> **What needs to be done**
The data below calls for an exact copy.

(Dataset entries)
________________________________________

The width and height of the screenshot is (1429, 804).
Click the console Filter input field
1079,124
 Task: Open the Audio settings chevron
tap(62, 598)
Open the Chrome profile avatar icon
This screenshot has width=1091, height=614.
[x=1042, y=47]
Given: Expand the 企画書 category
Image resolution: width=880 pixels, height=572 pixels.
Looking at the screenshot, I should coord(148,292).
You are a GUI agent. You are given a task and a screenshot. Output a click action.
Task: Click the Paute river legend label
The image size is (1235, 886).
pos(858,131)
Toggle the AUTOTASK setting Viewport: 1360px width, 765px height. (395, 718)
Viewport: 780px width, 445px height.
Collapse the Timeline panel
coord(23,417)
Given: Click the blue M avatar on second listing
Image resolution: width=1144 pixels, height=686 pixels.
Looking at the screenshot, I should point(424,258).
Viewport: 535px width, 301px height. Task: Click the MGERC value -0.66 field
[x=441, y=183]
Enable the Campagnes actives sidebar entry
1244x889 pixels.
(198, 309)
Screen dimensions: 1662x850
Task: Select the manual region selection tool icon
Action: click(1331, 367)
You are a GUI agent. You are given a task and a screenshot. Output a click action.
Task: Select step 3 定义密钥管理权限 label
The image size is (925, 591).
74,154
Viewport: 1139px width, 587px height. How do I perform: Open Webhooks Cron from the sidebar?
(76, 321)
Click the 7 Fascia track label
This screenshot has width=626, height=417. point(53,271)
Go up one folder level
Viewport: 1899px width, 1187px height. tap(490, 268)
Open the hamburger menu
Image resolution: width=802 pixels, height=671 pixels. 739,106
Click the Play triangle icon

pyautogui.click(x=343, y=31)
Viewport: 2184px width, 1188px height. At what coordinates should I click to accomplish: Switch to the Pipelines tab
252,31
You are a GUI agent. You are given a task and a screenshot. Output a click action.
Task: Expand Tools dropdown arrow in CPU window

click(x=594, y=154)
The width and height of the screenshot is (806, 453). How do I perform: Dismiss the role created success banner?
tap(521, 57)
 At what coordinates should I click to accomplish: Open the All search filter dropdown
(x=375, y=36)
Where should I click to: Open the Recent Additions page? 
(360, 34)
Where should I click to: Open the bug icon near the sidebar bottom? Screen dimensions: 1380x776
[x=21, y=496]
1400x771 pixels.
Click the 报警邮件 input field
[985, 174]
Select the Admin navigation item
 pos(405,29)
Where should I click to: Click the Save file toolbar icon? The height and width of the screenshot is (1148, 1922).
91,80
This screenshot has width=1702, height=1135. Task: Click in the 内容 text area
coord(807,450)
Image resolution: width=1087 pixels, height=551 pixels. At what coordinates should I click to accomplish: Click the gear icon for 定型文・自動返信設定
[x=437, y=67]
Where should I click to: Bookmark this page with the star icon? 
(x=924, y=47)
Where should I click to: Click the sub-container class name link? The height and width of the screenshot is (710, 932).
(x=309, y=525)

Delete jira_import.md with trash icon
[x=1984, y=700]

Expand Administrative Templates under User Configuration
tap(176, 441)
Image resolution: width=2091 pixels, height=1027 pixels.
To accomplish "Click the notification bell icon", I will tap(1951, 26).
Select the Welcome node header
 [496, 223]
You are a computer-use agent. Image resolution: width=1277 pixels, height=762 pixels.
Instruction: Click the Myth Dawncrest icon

________________________________________

> **Result of the exercise**
The width and height of the screenshot is (1429, 804).
Click the console Filter input field
1079,124
 Task: Open the Audio settings chevron
tap(62, 598)
Open the Chrome profile avatar icon
This screenshot has width=1091, height=614.
[x=1042, y=47]
Given: Expand the 企画書 category
Image resolution: width=880 pixels, height=572 pixels.
Looking at the screenshot, I should coord(148,292).
You are a GUI agent. You are given a task and a screenshot. Output a click action.
Task: Click the Paute river legend label
The image size is (1235, 886).
pos(858,131)
Toggle the AUTOTASK setting Viewport: 1360px width, 765px height. (395, 718)
Viewport: 780px width, 445px height.
Collapse the Timeline panel
coord(23,417)
Given: Click the blue M avatar on second listing
Image resolution: width=1144 pixels, height=686 pixels.
Looking at the screenshot, I should point(424,258).
Viewport: 535px width, 301px height. Task: Click the MGERC value -0.66 field
[x=441, y=183]
Enable the Campagnes actives sidebar entry
1244x889 pixels.
(198, 309)
Screen dimensions: 1662x850
Task: Select the manual region selection tool icon
Action: click(1331, 367)
You are a GUI agent. You are given a task and a screenshot. Output a click action.
Task: Select step 3 定义密钥管理权限 label
The image size is (925, 591).
74,154
Viewport: 1139px width, 587px height. How do I perform: Open Webhooks Cron from the sidebar?
(76, 321)
Click the 7 Fascia track label
This screenshot has width=626, height=417. point(53,271)
Go up one folder level
Viewport: 1899px width, 1187px height. tap(490, 268)
Open the hamburger menu
Image resolution: width=802 pixels, height=671 pixels. 739,106
Click the Play triangle icon

pyautogui.click(x=343, y=31)
Viewport: 2184px width, 1188px height. At what coordinates should I click to accomplish: Switch to the Pipelines tab
252,31
You are a GUI agent. You are given a task and a screenshot. Output a click action.
Task: Expand Tools dropdown arrow in CPU window

click(x=594, y=154)
The width and height of the screenshot is (806, 453). How do I perform: Dismiss the role created success banner?
tap(521, 57)
 At what coordinates should I click to accomplish: Open the All search filter dropdown
(x=375, y=36)
Where should I click to: Open the Recent Additions page? 
(360, 34)
Where should I click to: Open the bug icon near the sidebar bottom? Screen dimensions: 1380x776
[x=21, y=496]
1400x771 pixels.
Click the 报警邮件 input field
[985, 174]
Select the Admin navigation item
 pos(405,29)
Where should I click to: Click the Save file toolbar icon? The height and width of the screenshot is (1148, 1922).
91,80
This screenshot has width=1702, height=1135. Task: Click in the 内容 text area
coord(807,450)
Image resolution: width=1087 pixels, height=551 pixels. At what coordinates should I click to accomplish: Click the gear icon for 定型文・自動返信設定
[x=437, y=67]
Where should I click to: Bookmark this page with the star icon? 
(x=924, y=47)
Where should I click to: Click the sub-container class name link? The height and width of the screenshot is (710, 932).
(x=309, y=525)

Delete jira_import.md with trash icon
[x=1984, y=700]

Expand Administrative Templates under User Configuration
tap(176, 441)
Image resolution: width=2091 pixels, height=1027 pixels.
To accomplish "Click the notification bell icon", I will tap(1951, 26).
Select the Welcome node header
 [496, 223]
You are a computer-use agent. Image resolution: width=1277 pixels, height=762 pixels.
Instruction: Click the Myth Dawncrest icon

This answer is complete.